[Provided text]:
'''

4th Circuit judges debate boycott conspiracies in new antitrust decision

September 15, 2015

(Reuters) – In August 2000, a company called SawStop began showing table saw manufacturers a prototype of its technology to stop the saws when they come in contact with a hand or finger. A few companies were interested enough to open talks with SawStop, which wanted a royalty fee of as much as 8 percent of the wholesale price. Others worried about the cost and reliability of the safety feature, or wondered about the product liability implications if some but not all manufacturers included SawStop technology.

In October 2001, at an annual meeting of the Power Tool Institute, a trade group, table-saw manufacturers held a breakaway session attended by at least eight companies from the U.S. and Japan. After that meeting, SawStop’s prospects quickly faded. It failed to make headway with any manufacturer it wasn’t already negotiating with. Its near deal with the Japanese company Ryobi fell apart after SawStop queried a minor technical point and Ryobi stopped returning its calls and emails. Emerson halted talks. Black & Decker U.S. offered a 1 percent royalty fee. SawStop could not get its safety technology to the market via a single manufacturer. Ultimately, it had to begin selling its own table saws to implement the feature.

How do you read those facts? As an antitrust conspiracy among table-saw makers to boycott SawStop or as innocent and unrelated events reflecting the market’s consideration of an untested device? A three-judge panel at the 4th U.S. Circuit Court of Appeals, in a 98-page (!) opinion released Tuesday, split sharply over the answer to that question – and even more decisively over how the U.S. Supreme Court directed judges to analyze early-state antitrust litigation in the famous 2007 decision Bell Atlantic v. Twombly.

'''

[Entries shown]:
'''

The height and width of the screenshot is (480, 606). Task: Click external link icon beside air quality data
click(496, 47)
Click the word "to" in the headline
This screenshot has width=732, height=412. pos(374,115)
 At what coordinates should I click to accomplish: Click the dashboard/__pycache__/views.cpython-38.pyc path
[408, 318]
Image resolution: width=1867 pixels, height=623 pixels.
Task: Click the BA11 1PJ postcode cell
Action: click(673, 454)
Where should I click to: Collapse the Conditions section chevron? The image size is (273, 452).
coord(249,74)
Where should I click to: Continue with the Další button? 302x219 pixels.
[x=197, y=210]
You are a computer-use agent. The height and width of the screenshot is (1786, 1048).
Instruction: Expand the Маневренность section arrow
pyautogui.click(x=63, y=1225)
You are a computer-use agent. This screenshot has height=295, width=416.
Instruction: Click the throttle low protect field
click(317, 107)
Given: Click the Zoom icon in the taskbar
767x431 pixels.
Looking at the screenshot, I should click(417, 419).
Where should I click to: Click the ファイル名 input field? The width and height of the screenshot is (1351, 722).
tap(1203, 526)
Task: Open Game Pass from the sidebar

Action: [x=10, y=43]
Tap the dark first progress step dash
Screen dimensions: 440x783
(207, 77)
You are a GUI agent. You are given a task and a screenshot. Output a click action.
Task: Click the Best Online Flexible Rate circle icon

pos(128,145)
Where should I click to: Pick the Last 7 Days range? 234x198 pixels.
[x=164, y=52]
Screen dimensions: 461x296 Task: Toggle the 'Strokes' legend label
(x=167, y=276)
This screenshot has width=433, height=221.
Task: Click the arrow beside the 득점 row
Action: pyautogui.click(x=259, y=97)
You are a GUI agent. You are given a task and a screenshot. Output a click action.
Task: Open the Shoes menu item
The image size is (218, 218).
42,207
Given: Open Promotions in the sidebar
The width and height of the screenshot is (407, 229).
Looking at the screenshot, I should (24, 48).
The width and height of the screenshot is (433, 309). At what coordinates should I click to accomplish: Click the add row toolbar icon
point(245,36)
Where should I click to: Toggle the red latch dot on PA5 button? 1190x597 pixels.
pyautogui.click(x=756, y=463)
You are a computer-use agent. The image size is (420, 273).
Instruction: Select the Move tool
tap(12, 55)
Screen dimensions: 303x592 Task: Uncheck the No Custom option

'''

[Brief 1]:
Using the SawStop article, answer these:
(a) What royalty fee did SawStop want from table saw manufacturers?
(b) What royalty fee did Black & Decker U.S. offer?
(c) How many pages long was the 4th Circuit opinion released Tuesday?
[Brief 2]:
Change "Instruction" to "Command" in the records, everything from their start down through the line containing "Looking at the screenshot, I should (24, 48).", and give only those lines back with nothing else altered.

[Right answer 1]:
(a) As much as 8 percent of the wholesale price.
(b) 1 percent.
(c) 98 pages.

[Right answer 2]:
The height and width of the screenshot is (480, 606). Task: Click external link icon beside air quality data
click(496, 47)
Click the word "to" in the headline
This screenshot has width=732, height=412. pos(374,115)
 At what coordinates should I click to accomplish: Click the dashboard/__pycache__/views.cpython-38.pyc path
[408, 318]
Image resolution: width=1867 pixels, height=623 pixels.
Task: Click the BA11 1PJ postcode cell
Action: click(673, 454)
Where should I click to: Collapse the Conditions section chevron? The image size is (273, 452).
coord(249,74)
Where should I click to: Continue with the Další button? 302x219 pixels.
[x=197, y=210]
You are a computer-use agent. The height and width of the screenshot is (1786, 1048).
Command: Expand the Маневренность section arrow
pyautogui.click(x=63, y=1225)
You are a computer-use agent. This screenshot has height=295, width=416.
Command: Click the throttle low protect field
click(317, 107)
Given: Click the Zoom icon in the taskbar
767x431 pixels.
Looking at the screenshot, I should click(417, 419).
Where should I click to: Click the ファイル名 input field? The width and height of the screenshot is (1351, 722).
tap(1203, 526)
Task: Open Game Pass from the sidebar

Action: [x=10, y=43]
Tap the dark first progress step dash
Screen dimensions: 440x783
(207, 77)
You are a GUI agent. You are given a task and a screenshot. Output a click action.
Task: Click the Best Online Flexible Rate circle icon

pos(128,145)
Where should I click to: Pick the Last 7 Days range? 234x198 pixels.
[x=164, y=52]
Screen dimensions: 461x296 Task: Toggle the 'Strokes' legend label
(x=167, y=276)
This screenshot has width=433, height=221.
Task: Click the arrow beside the 득점 row
Action: pyautogui.click(x=259, y=97)
You are a GUI agent. You are given a task and a screenshot. Output a click action.
Task: Open the Shoes menu item
The image size is (218, 218).
42,207
Given: Open Promotions in the sidebar
The width and height of the screenshot is (407, 229).
Looking at the screenshot, I should (24, 48).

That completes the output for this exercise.